## Lista de tarefas
**A.** Com base no texto sobre educação patriótica, explique em uma a três frases por que motivo a Organização Nacional de Pioneiros Agostinho Neto pretende apostar na educação patriótica, cívica e moral das crianças angolanas.
**B.** Prossiga o texto sobre educação patriótica a partir do ponto em que termina.

## Texto selecionado
○ ○ ○ ○ ○ ○ ○

Participam no seminário, comandantes adjuntos para Educação Patriótica dos três ramos das FAA (Exército, a Força Aérea e Marinha de Guerra), chefes das direcções de educação patriótica, das repartições da direcção principal desta área e comandantes adjuntos das unidades de subordinação central.

Desde a barriga da mãe

Perante a necessidade patriótica, talvez fosse aconselhável instituir, com força de lei, a obrigatoriedade da educação patriótica começar logo quando as nossas crianças ainda estão na barriga da mãe.

Por alguma razão a Organização Nacional de Pioneiros Agostinho Neto almeja apostar na educação patriótica, cívica e moral das crianças angolanas, sendo estas o futuro do país. Na Coreia do Norte o sistema é o mesmo e funciona. Portanto…

Em tempos, curiosamente também no Huambo, a então secretária nacional para a organização de quadros da OPA, Maria Luísa, disse que a continuidade do processo de desenvolvimento de Angola passa, necessariamente, por uma boa educação das crianças em todas as vertentes.

E educação tem de ser “patriótica”? Pelos vistos, sim. Não basta ser educação. Maria Luísa realçou ainda que a família desempenha um papel preponderante na educação patriótica, moral e cívica dos menores, para melhor se integrarem na sociedade. Apelou também às crianças para se dedicarem à formação académica, com vista a participarem, no futuro, activamente no processo de desenvolvimento do país.

Oficialmente o objectivo desta massiva campanha de patriotismo tem como objectivo elevar o espírito patriótico dos menores, bem como dar a conhecer os benefícios da independência. Tal e qual como nos tempos da militância marxista-leninista do pós-independência (11 de Novembro de 1975), o regime do MPLA continua a reeducar o povo tendo em vista e militância política e patriótica… no MPLA.

○ ○ ○ ○ ○ ○ ○

## Excertos do material

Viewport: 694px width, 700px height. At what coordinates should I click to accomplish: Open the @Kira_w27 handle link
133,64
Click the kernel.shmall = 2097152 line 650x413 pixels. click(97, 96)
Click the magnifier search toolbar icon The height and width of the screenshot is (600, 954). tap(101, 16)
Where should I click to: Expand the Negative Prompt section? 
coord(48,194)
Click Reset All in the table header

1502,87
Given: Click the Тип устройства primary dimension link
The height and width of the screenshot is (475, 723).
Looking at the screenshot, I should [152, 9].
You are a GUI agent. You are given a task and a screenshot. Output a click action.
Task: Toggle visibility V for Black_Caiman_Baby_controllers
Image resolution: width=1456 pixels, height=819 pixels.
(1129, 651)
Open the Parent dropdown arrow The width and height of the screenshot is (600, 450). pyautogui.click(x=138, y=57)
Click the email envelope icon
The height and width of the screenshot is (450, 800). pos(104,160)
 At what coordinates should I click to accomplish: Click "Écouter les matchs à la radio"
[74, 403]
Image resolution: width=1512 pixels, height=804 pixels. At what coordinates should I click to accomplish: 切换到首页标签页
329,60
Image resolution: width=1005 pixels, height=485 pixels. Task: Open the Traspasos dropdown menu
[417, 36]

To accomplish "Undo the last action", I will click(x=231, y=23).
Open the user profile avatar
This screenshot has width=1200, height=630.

○ ○ ○ ○ ○ ○ ○

## Respostas por tarefa
**A.** A Organização Nacional de Pioneiros Agostinho Neto pretende apostar nessa educação porque as crianças angolanas são o futuro do país.

**B.**
De facto, tanto a militância política como a patriótica são sinónimos de MPLA. E a educação patriótica começa ainda dentro da barriga da mãe. Ou até antes, se for possível. Basta ver, mas sobretudo não esquecer, que o regime mantém, entre outras, a estrutura dos chamados Pioneiros, uma organização similar à Mocidade Portuguesa dos tempos de um outro António. Não António Agostinho Neto mas António de Oliveira Salazar.

Num Estado de Direito, que Angola diz – pelo menos diz – querer ser, não faz sentido a existência de organismos, entidades ou acções que apenas visam a lavagem ao cérebro e a dependência perante quem está no poder desde 1975, o MPLA. Dependência essa que, como todas as outras, apenas tem como objectivo o amor cego e canino ao MPLA, como se este partido fosse ainda o único, como se MPLA e pátria fossem sinónimos.

Por norma os trabalhos de lavagem cerebral dos putos e dos jovens incide sempre sobre os “princípios fundamentais e bases ideológica do MPLA”, os “discurso do Presidente José Eduardo dos Santos”, os “princípios fundamentais de organização e funcionamento da MPLA” e “o papel da juventude na conquista da independência Nacional e na preservação das vitórias do povo angolano”.

Nem no regime de Salazar se fazia um tão canino culto do regime e do presidente como o faz o MPLA, só faltando (e já esteve mais longe) dizer que existe Deus no Céu e o MPLA na terra. Não nos esqueçamos, por exemplo, que o regime tem comandantes militares cuja exclusiva função é a Educação Patriótica.

Tantos anos depois da independência, 16 depois da paz, a estrutura militar e civil do regime continua a trabalhar à imagem e semelhança dos Khmer Vermelhos de Pol Pot. Nos anais da história do regime, tal como na do anedotário nacional, consta uma intervenção, Setembro de 2009, em que o substituto do comandante da Região Militar Norte para Educação Patriótica do MPLA, Coronel Zeferino Sekunanguela, enaltecia, no Uíge, o contributo do primeiro presidente de Angola, António Agostinho Neto na luta de libertação nacional. O oficial superior da tal “Educação Patriótica”, que falava na palestra sobre “Vida e obra de Doutor Agostinho Neto”, disse que Neto foi o Fundador do movimento nacionalista, da Nação angolana e contribuiu para a luta de libertação nacional.

Assim sendo, “Educação Patriótica” é sinónimo do culto das personalidades afectas ao regime do MPLA, banindo da História de Angola qualquer outra figura que não se enquadre na cartilha do partido que, cada vez mais, não só se confunde com o país como obriga o país a confundir-se consigo.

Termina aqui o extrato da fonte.